一日神さまは、祈りに応じて、上へ引きあげては下さるけれども、まだそれは真の会得の結果ではなくして、一時、応急手当として救いあげて下さったまでであるから、そこでその人が、神の慈悲に感泣して、
よく堪えしのび、修業をするならば、はじめてそこにおれる正しい資格を与えられるが、もし慢心が出て、自分はもう完全にここにおるだけの資格があるのだと思い込んだりすると、ながく苦しまねばならぬことになる。中には、いつまでも悟るあたわずして、ついにあと返りをせねばならぬ破目になったりするのである。

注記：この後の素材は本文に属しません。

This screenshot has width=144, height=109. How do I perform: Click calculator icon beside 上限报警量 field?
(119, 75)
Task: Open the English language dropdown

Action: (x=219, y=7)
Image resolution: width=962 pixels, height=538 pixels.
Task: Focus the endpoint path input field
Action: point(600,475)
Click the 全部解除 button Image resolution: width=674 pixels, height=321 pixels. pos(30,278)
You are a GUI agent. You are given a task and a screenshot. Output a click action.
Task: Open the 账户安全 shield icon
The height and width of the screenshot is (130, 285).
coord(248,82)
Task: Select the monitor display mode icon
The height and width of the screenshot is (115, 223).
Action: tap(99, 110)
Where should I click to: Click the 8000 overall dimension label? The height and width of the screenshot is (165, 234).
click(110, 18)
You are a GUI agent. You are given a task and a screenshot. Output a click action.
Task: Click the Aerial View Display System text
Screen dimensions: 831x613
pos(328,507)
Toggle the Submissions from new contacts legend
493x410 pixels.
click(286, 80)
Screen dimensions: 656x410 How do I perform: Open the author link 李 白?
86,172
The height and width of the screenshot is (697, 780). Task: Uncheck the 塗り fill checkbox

神さまは仁慈無限であって、いろんな手段をもって、われわれ現界人の魂を救済されんとしているのであるから、われわれにおいても、よくこのことを知って、あくまでも積極的に努力忍耐して、内省また内省、常に張りつめた心で自分を磨きあげるように努めねばならぬ。
自分が近寄っただけ、神さまは近よられるのである。自分の想念から「神」が去っただけは、神さまから遠ざかってゆくのである。
このことをよう思いみて、念々神をはなれず、自己の魂全部を大神さまの直前においているような気持でおらねばならぬ。それは無論、神を忘れている人たちへも、一様に救いのみ手はさし伸ばされるのではあるが、しかし、早く覚醒した人は、それだけ早く容易に上位にあげられるが、いつまでたっても「神を」を気づかぬ人は、
それだけ長く苦しむことになるのである。
何事をする際にも、瞬間といえども「神」を念じ「神」に祈ることを忘れてはならぬ。それがわれわれにとっても、もっとも大事なことである。
それからもう一つは、あくまでも積極的にいろんな局にあたって、その機微を悟らねばならぬ。消極的では、いつ迄たっても体験を得ぬから、会得することがなく、したがって、向上進歩がない。苦しい場合でも積極的に、忍耐する時でも積極的に、心を精一杯に張りつめて、どこまでも気張って気ばり通さねばならぬ。
積極的に仕事はしていても、内省力に駆けていてはなんにもならぬ。同一の愚をいつまでも繰りかえすことになって、悟るという時期がない。
かくのごとく、他力と自力、神と人、内と外とはどこまでも一致せねば、完全にはゆかないのである。